Nov 5 2022 21:22:00+08:00 SHN-P-MCA-SW02 %FEI_COMM/4/hwMflpVlanLoopAlarm_active(l):CID=0x807f0485-alarmID=0x095e0012;MAC flapping detected, VlanId = 131, Original-Port = Eth-Trunk18, Flapping port 1 = Eth-Trunk17, port 2 = -. Check the network connected to the interface learning a flapping MAC address : 0000-0c07-ac01.

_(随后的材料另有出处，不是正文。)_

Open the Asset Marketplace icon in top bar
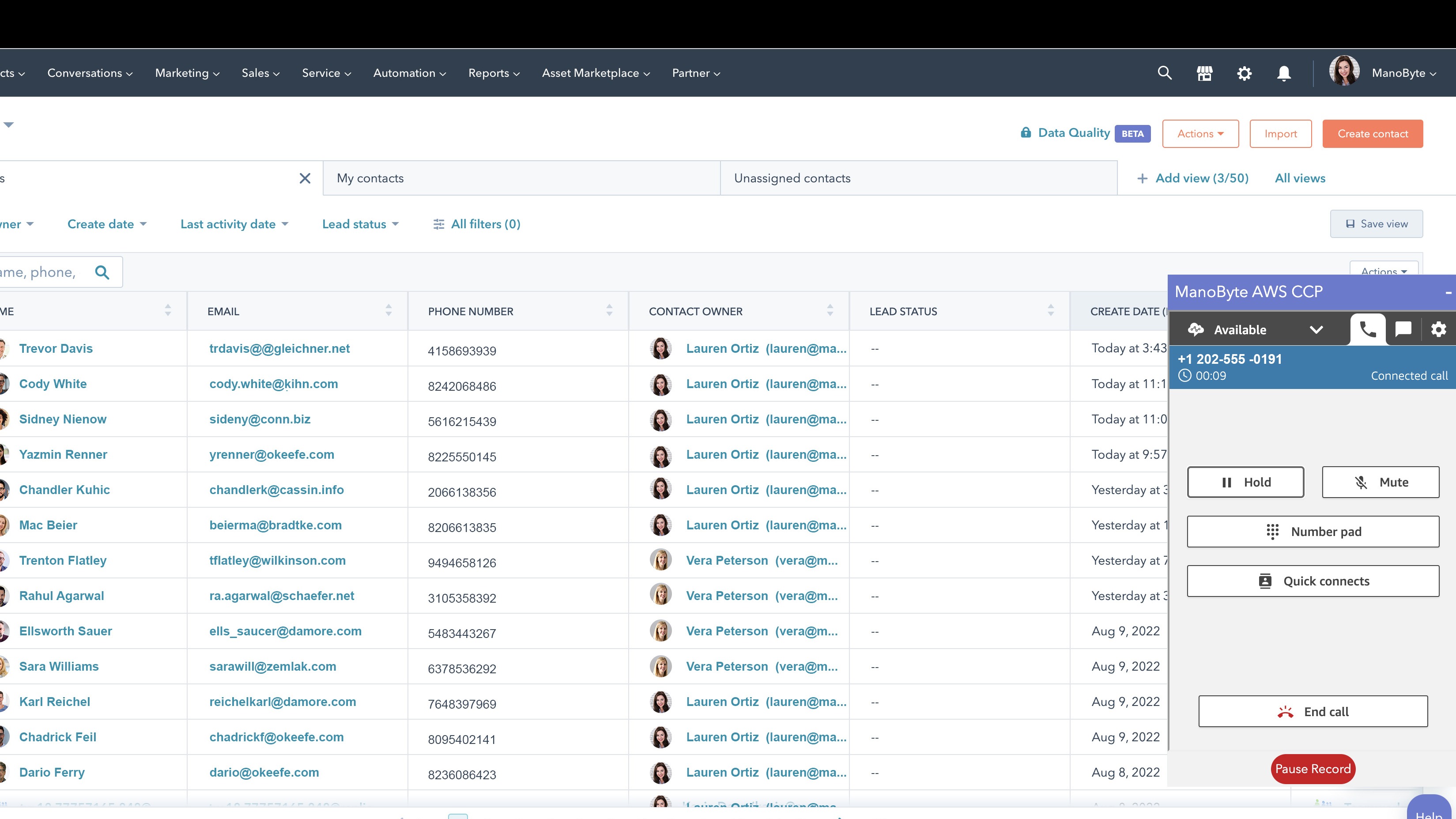 [x=1204, y=73]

Nov 5 2022 21:21:41+08:00 SHN-P-MCA-SW02 %FEI_COMM/4/hwMflpVlanLoopAlarm_active(l):CID=0x807f0485-alarmID=0x095e0012;MAC flapping detected, VlanId = 132, Original-Port = Eth-Trunk18, Flapping port 1 = Eth-Trunk17, port 2 = -. Check the network connected to the interface learning a flapping MAC address : 0000-0c07-ac01.

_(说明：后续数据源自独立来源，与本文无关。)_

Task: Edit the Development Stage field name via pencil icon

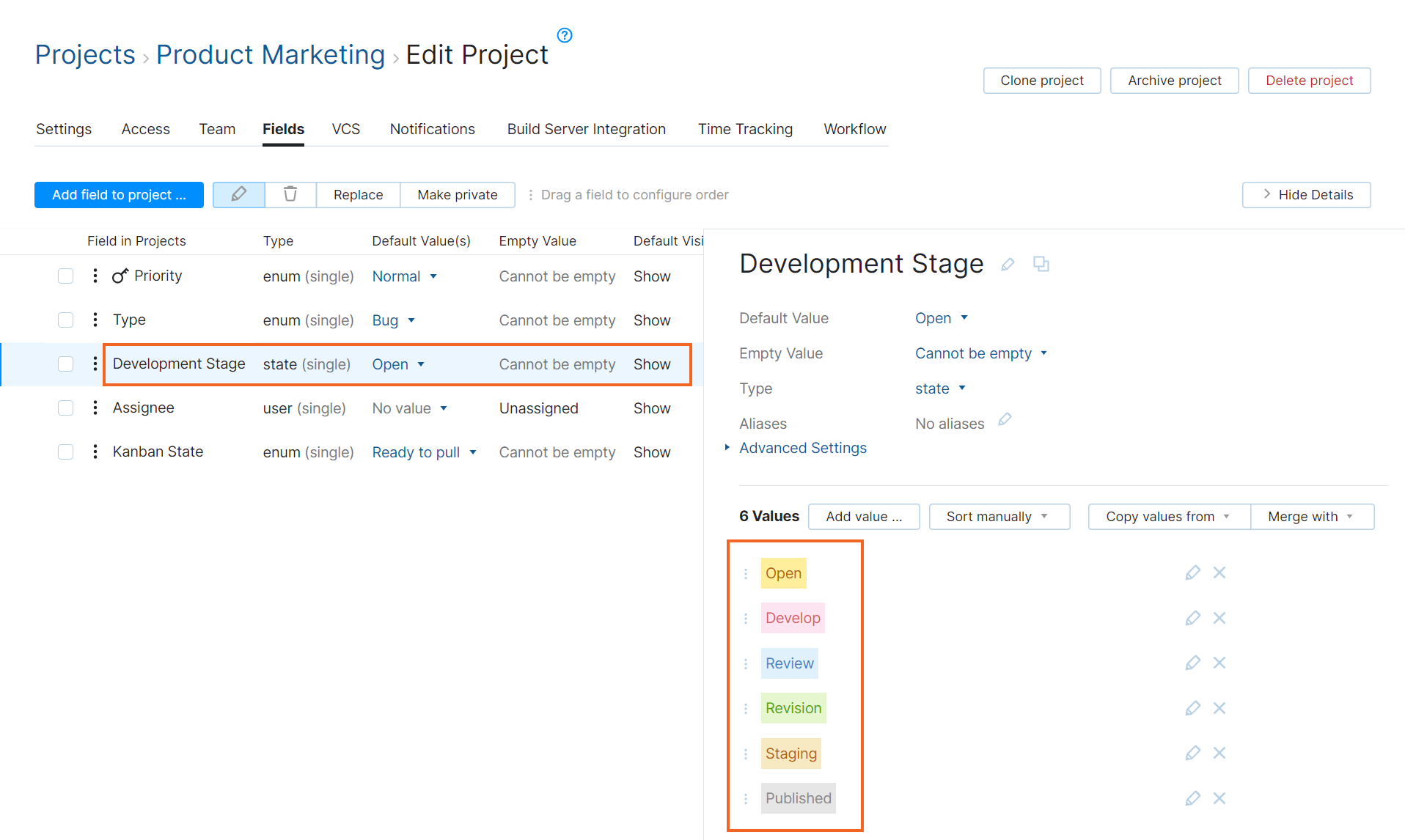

Nov 5 2022 21:21:40+08:00 SHN-P-MCA-SW02 %FEI_COMM/4/hwMflpVlanLoopAlarm_active(l):CID=0x807f04e4-alarmID=0x095e0012;MAC flapping detected, VlanId = 152, Original-Port = Eth-Trunk18, Flapping port 1 = Eth-Trunk17, port 2 = -. Check the network connected to the interface learning a flapping MAC address : 0000-0c07-ac01.
Nov 5 2022 21:20:49+08:00 SHN-P-MCA-SW02 %FEI_COMM/4/hwMflpVlanLoopAlarm_active(l):CID=0x807f0485-alarmID=0x095e0012;MAC flapping detected, VlanId = 130, Original-Port = Eth-Trunk18, Flapping port 1 = Eth-Trunk17, port 2 = -. Check the network connected to the interface learning a flapping MAC address : ac1f-6b22-b8b8.
代理商在排查Eth-trunk接口未选中问题时,根据之前经验在思科设备上将成员口移出Eth-tunk,由于二层物理口是UP的,与原二层Eth-trunk接口在VLAN1形成环路(VLAN1运行了客户业务),该操作触发了两台思科之间的接口err-disable。
在排查接口Unselected状态时,代理商根据之前变更经验,在思科侧将成员口逐个移出聚合口(未shutdown接口),属于方案外的操作,该操作触发了两台思科之间的接口err-disable,影响了思科下挂网络的路由,最终导致了客户业务中断。
紧急将变更涉及的所有接口Shutdown掉,业务恢复正常。
1、VLAN1是特殊的VLAN,建议不要运行业务; 2、Eth-trunk口在添加/移出成员口操作时,需要先将成员口shutdown后,再执行添加/移出操作; 3、RFC操作不要执行变更外的操作。